What is needed:
Below are the entries. Transcribe exactly the lines from the one with "Task: Click the NFL Playoffs LII breadcrumb" through the one with "1456x826 pixels.", ends included, and leave out all others.

Material shown:
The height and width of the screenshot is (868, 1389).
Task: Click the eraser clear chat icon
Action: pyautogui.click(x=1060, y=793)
==
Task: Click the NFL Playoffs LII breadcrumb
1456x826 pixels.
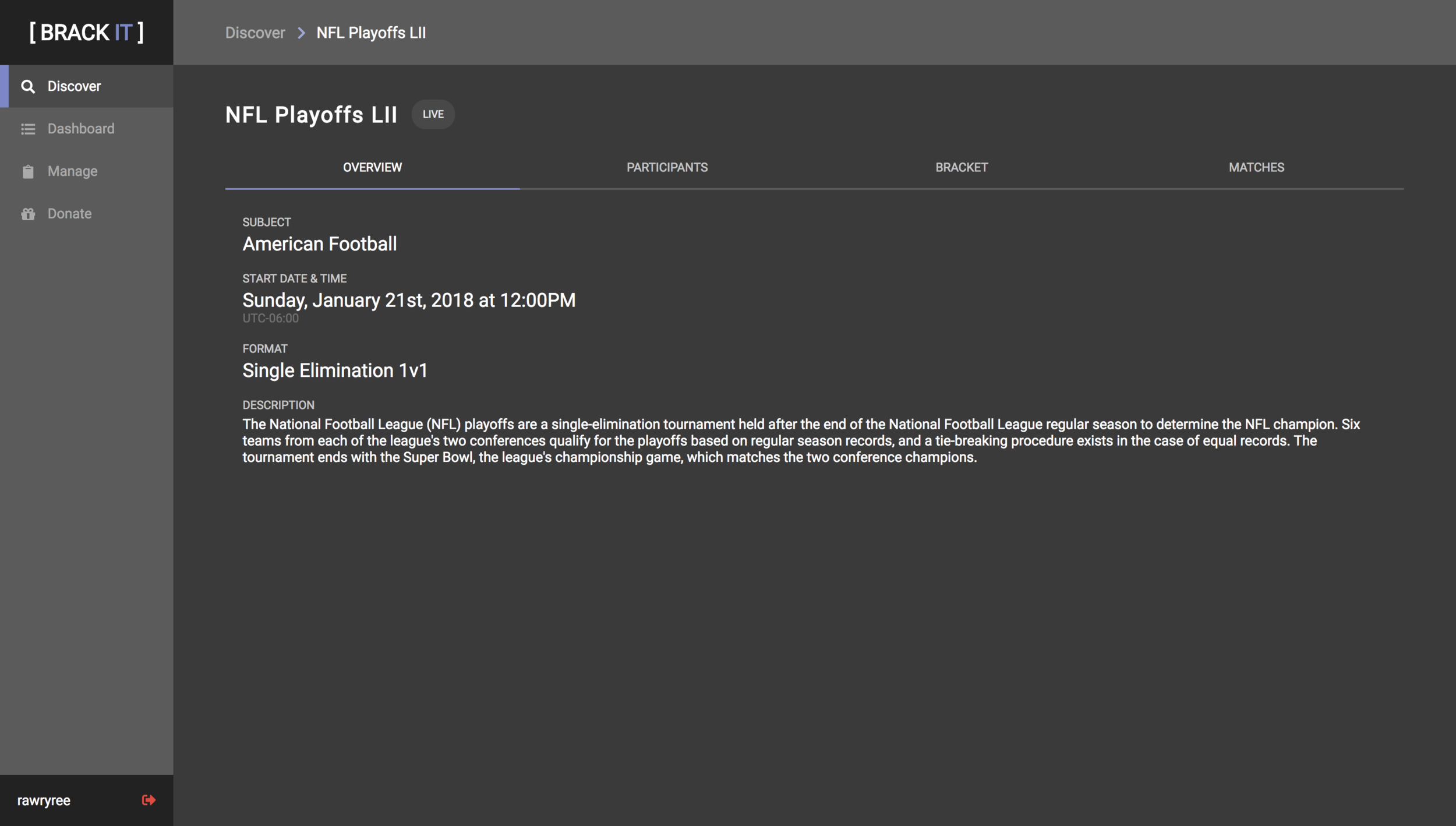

Reply to the exercise:
Task: Click the NFL Playoffs LII breadcrumb
1456x826 pixels.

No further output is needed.